**INSTRUCTIONS TO FOLLOW**
Give an exact reproduction of the lines from the one with "Toggle the JTAGEN fuse bit box" to the final line of the entries below, both ends included, and omit the pictures.

BEGIN DATASET RECORDS

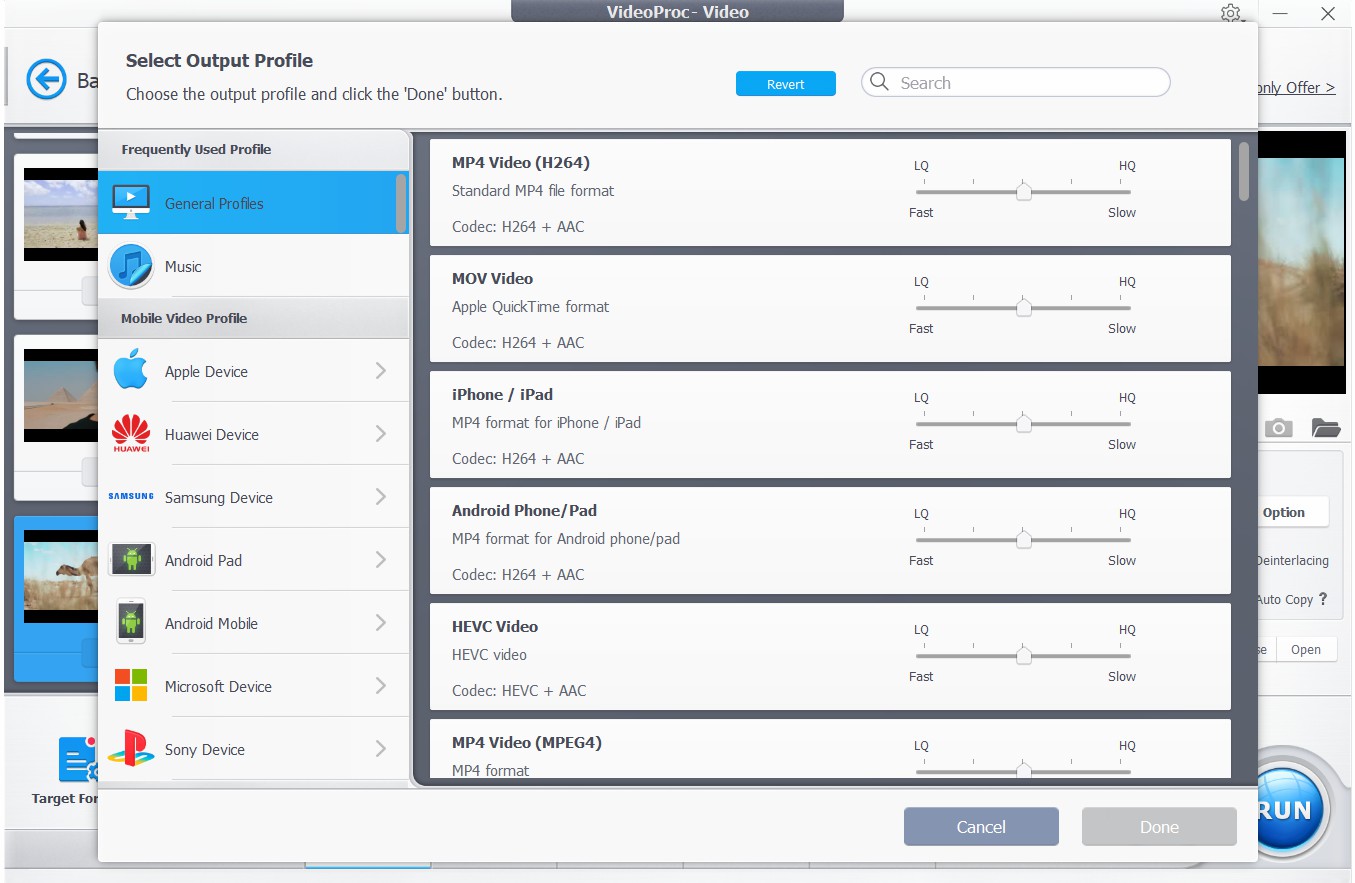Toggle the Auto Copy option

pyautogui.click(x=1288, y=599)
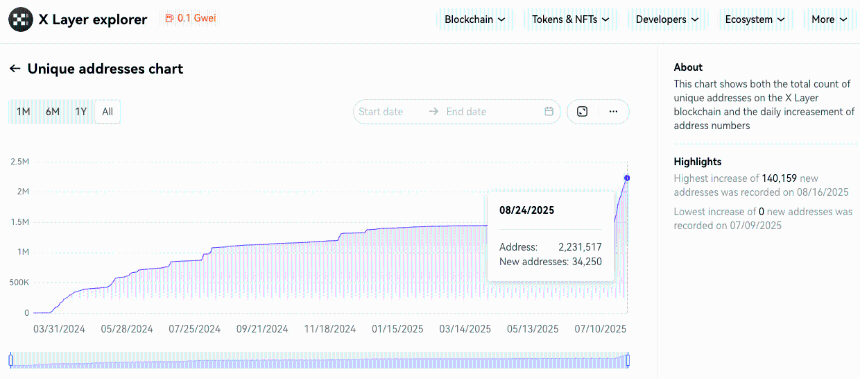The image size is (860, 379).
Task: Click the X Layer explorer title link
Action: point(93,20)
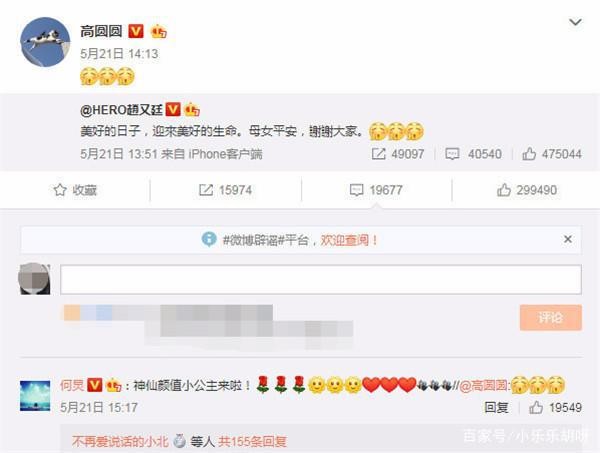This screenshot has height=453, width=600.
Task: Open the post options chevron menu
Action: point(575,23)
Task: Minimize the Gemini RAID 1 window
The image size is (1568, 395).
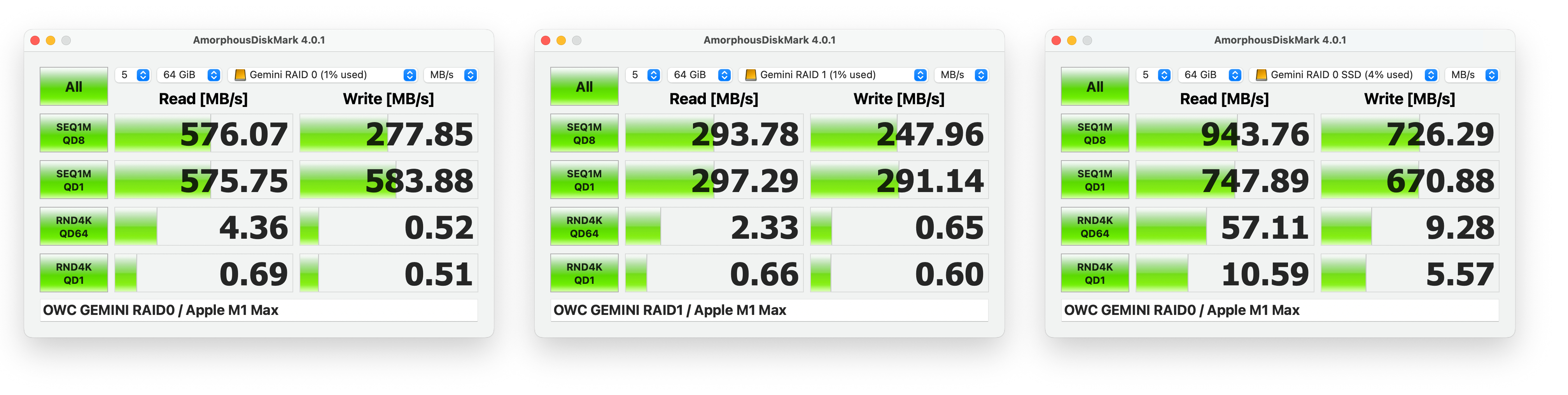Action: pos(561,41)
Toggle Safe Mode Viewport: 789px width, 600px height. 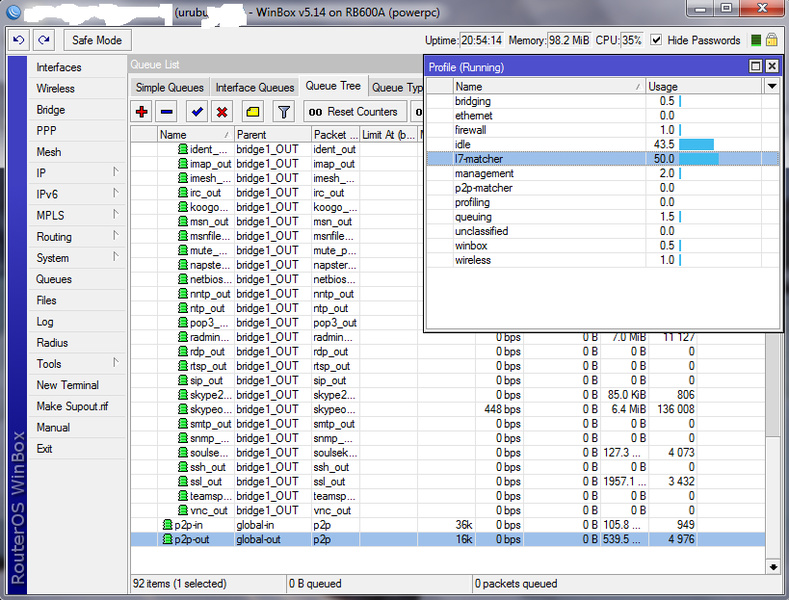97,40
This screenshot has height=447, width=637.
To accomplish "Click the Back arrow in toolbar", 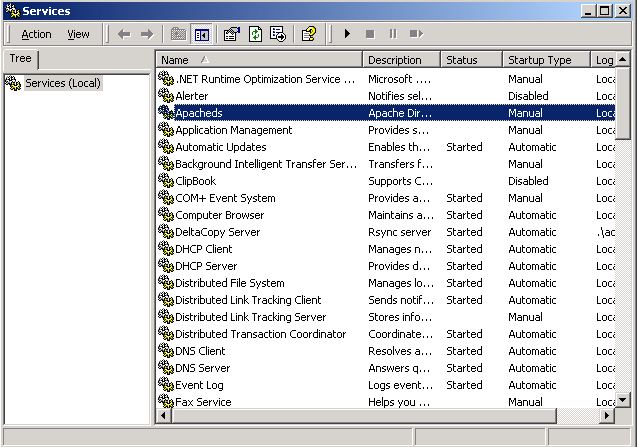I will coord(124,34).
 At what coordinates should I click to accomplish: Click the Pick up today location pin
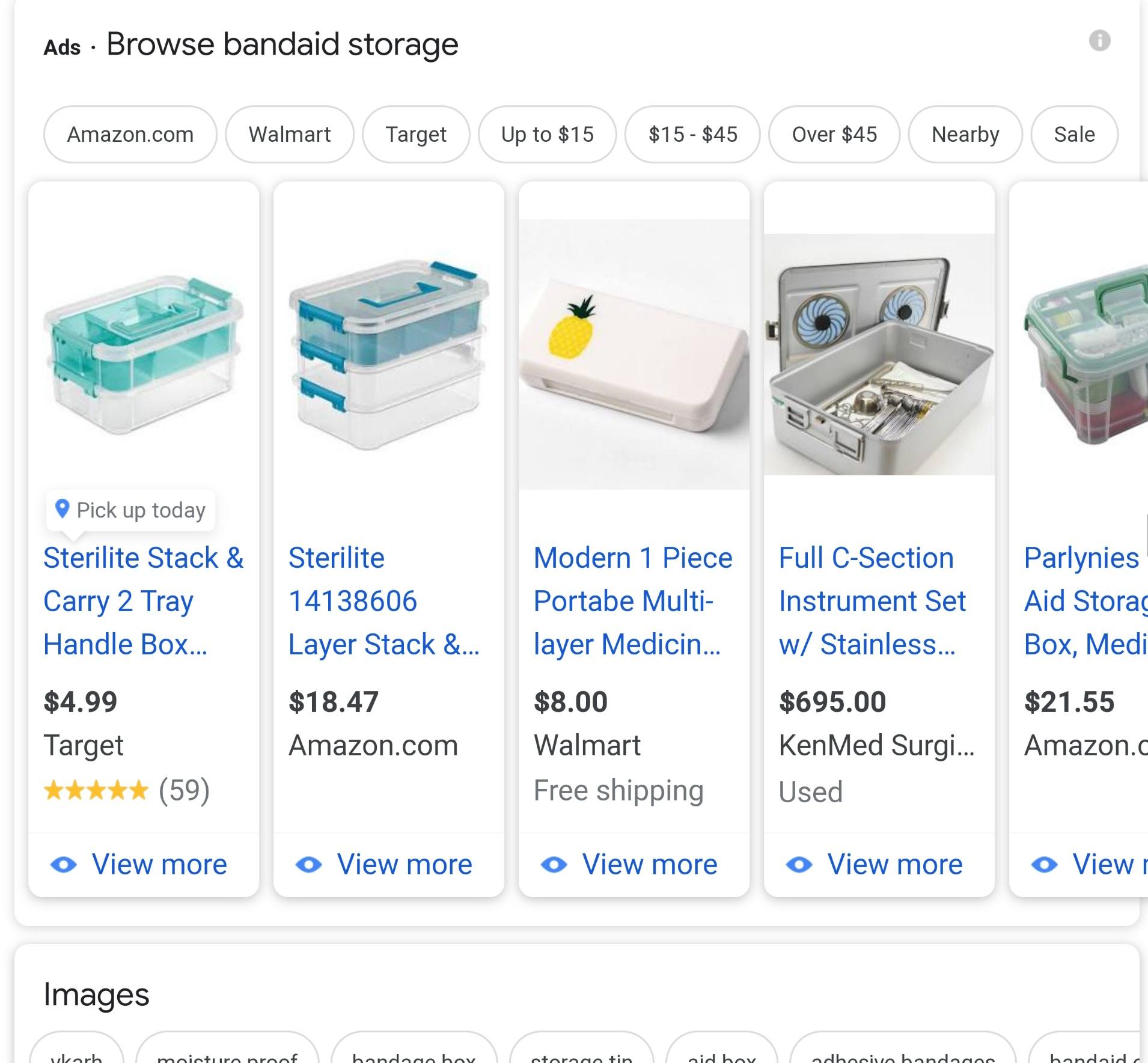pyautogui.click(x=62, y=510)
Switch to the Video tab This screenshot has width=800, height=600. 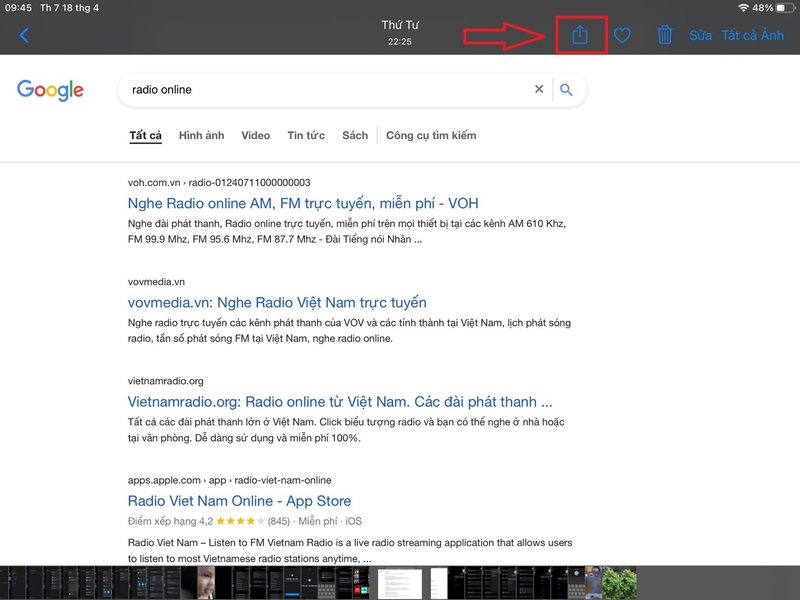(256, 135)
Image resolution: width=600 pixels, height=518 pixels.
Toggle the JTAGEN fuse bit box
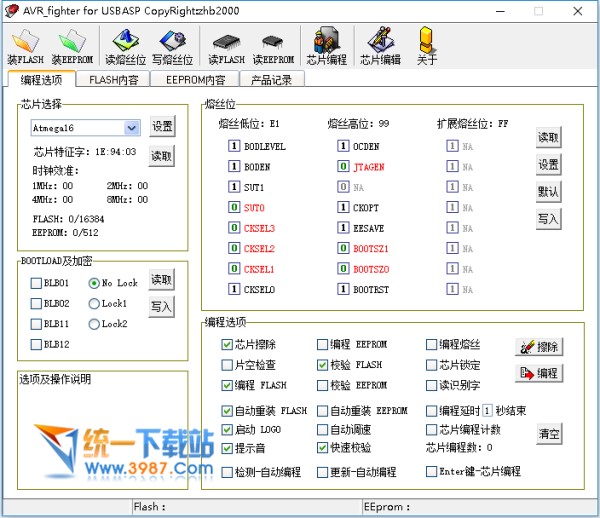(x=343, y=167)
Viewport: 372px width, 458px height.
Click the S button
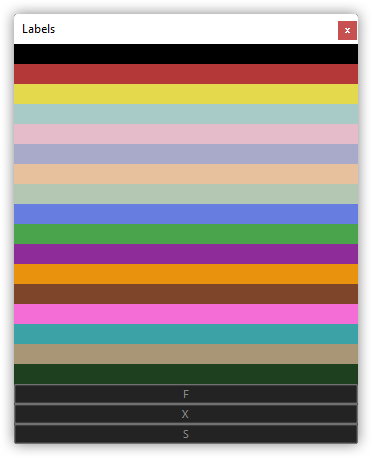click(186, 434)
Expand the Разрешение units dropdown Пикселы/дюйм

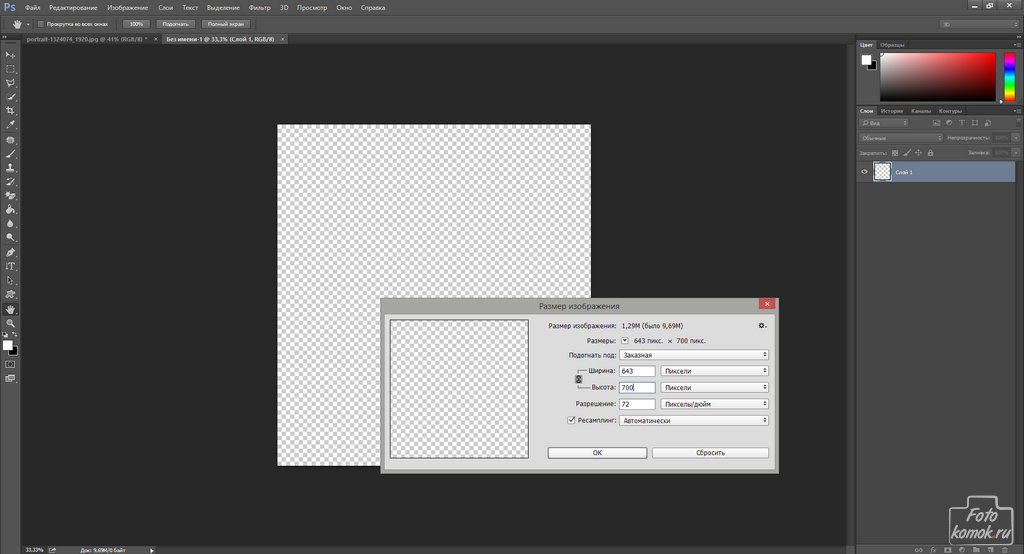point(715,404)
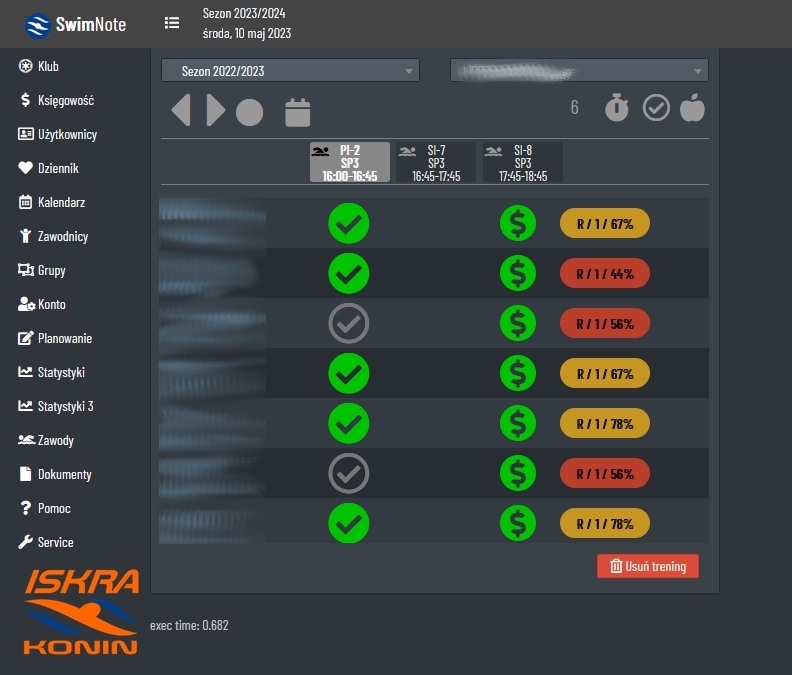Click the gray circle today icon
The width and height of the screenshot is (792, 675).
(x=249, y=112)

END DATASET RECORDS

**OUTPUT FOR THIS EXERCISE**
Toggle the JTAGEN fuse bit box
(x=343, y=167)
Viewport: 372px width, 458px height.
Click the S button
click(186, 434)
Expand the Разрешение units dropdown Пикселы/дюйм

point(715,404)
Click the gray circle today icon
The width and height of the screenshot is (792, 675).
(x=249, y=112)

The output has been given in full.